Curators Natanja von Stosch and Juliet Kothe spent years researching artists’ depictions of breasts and last year published an anthology of works, Boobs in the Arts, to accompany the DITTRICH & SCHLECHTRIEM exhibition of the same name. The book includes over 100 artists, including Paula Modersohn-Becker, whose famous 1906 painting of herself while pregnant is likely the first female nude self-portrait.

Autoportrait au Sixième Anniversaire de Mariage , May 25th-1906
Paula Modersohn-Becker

Musée d’Art Moderne de la Ville de Paris

In an interview, von Stosch and Kothe explained that the breast is often used by artists to stand in for the female-coded body more generally: “The breast has a more representational idea, like an idealization of the female body,” said Kothe. In their research, they were keen to expand this function, to include representations that go beyond objectification, and to engage with the “construction and deconstruction” of binary notions of gender. Von Stosch noted, for example, the use of prosthetic breasts by nonbinary artist Wai Kin Sin in their performances.

Breasts are also part of the body’s reproductive machinery, and while society is often squeamish about lactation today, it’s portrayed widely over the centuries, particularly in the form of Madonna Lactans. This Christian iconography shows the Virgin Mary breastfeeding the baby Jesus, and is generally seen as a symbol of female humility and supplication. Subverting this traditional model of motherhood, Milky Way (2014) by Lucia Dovicakova depicts three topless, pale-faced women lounging on sofas as they squirt breast milk into the sepia space above them, referencing the ancient Greek myth that the galaxy was formed by a splatter of milk from the goddess Hera’s nipple. The women appear in control, even dominant, as they stare up into the dark celestial world that their effusions have created—the opposite of the meek and patient Madonna Lactans.

The generative power of breasts as sites of milk production and feeding is further explored by sculptor Rafal Zajko, whose installation Bread and Milk (2023) is on view at the Kunsthalle Wien. In it, several Cronenburgian wall-based sculptures combine prosthetic nipples with 3D-printed bread and industrial-looking machinery, linking the industrial revolution to the rise in wheat production, as nurtured by Mother Nature—the original maternal figure. In Wet Nurse (The Chapel) (2023), meanwhile, balls of ice made out of synthetic formula milk melt over the course of the exhibition, dripping from a plinth slowly into two milk bottles on the floor beside it.

The artist explained that the work is a contemporary recasting of the role of wet nurses, or “women who were hired by more affluent women to nurse their babies,” he said. “I’m looking at it from the queer perspective,” he went on, noting the contemporary conversation about “other forms of parenting.” While wet nursing has a long history as a form of sanctioned surrogate labor, queer parents who use alternative means to grow their families today face challenges from social conservatives, who see these methods as novel, unnatural, and untested.
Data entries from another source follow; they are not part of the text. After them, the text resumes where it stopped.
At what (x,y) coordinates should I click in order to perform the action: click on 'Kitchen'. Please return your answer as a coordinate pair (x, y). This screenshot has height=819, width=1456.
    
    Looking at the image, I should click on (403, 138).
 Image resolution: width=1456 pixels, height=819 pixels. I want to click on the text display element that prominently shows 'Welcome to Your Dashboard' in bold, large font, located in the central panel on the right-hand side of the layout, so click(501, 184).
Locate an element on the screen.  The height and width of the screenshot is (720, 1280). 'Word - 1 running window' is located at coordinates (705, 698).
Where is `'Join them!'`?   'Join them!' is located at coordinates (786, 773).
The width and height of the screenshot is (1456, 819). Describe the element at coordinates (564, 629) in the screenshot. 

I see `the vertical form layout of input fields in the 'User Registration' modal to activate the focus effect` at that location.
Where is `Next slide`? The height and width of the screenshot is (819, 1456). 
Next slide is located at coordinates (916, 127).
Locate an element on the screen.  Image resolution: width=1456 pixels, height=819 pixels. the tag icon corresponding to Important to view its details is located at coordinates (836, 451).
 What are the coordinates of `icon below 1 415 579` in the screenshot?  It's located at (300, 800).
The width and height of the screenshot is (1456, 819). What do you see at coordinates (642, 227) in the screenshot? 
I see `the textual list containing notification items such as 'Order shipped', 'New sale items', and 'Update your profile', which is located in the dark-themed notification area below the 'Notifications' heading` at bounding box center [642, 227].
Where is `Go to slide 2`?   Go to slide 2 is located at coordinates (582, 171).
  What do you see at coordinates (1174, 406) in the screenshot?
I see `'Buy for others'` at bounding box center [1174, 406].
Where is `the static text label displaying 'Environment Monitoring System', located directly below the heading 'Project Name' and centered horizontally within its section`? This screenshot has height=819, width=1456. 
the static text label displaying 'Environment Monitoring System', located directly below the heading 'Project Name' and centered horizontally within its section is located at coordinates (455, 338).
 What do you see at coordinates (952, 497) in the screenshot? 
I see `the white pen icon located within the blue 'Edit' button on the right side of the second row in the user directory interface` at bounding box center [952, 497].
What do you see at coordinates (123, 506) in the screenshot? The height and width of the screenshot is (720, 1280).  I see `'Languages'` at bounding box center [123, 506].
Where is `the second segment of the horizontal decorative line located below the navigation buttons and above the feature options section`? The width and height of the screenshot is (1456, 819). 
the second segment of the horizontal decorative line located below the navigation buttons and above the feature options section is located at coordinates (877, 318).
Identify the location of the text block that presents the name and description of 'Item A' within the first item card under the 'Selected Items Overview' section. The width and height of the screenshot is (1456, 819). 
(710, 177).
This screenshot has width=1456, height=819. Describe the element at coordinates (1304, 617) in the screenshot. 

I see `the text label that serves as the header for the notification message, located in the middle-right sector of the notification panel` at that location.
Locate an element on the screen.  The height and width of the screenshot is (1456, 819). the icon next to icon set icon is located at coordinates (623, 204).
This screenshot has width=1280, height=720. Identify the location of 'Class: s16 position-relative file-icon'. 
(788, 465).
In this context, and throughout “Darker, Lighter, Puffy, Flat,” breasts hold deep significance as symbols of feminine labor, sexuality, and parenthood. And yet there is also, unavoidably, some humor in many contemporary artists’ works on this topic. At Kunsthalle Wien, this is most obvious in Trulee Hall’s The Boob Dance (2018), where two performers dressed in sumo-wrestler-esque boob costumes dance with abandon to an electro soundtrack.

“It’s poking fun at our obsession with breasts, objectifying them,” said Amann. Out of all the works in the show, The Boob Dance perhaps does the best job of sending up the idiocy of banning breasts online and in public spaces. These boobs are fully de-eroticized, revealing their supposedly threatening sexuality to be socially projected. As simple, silly objects, they’re really quite amusing.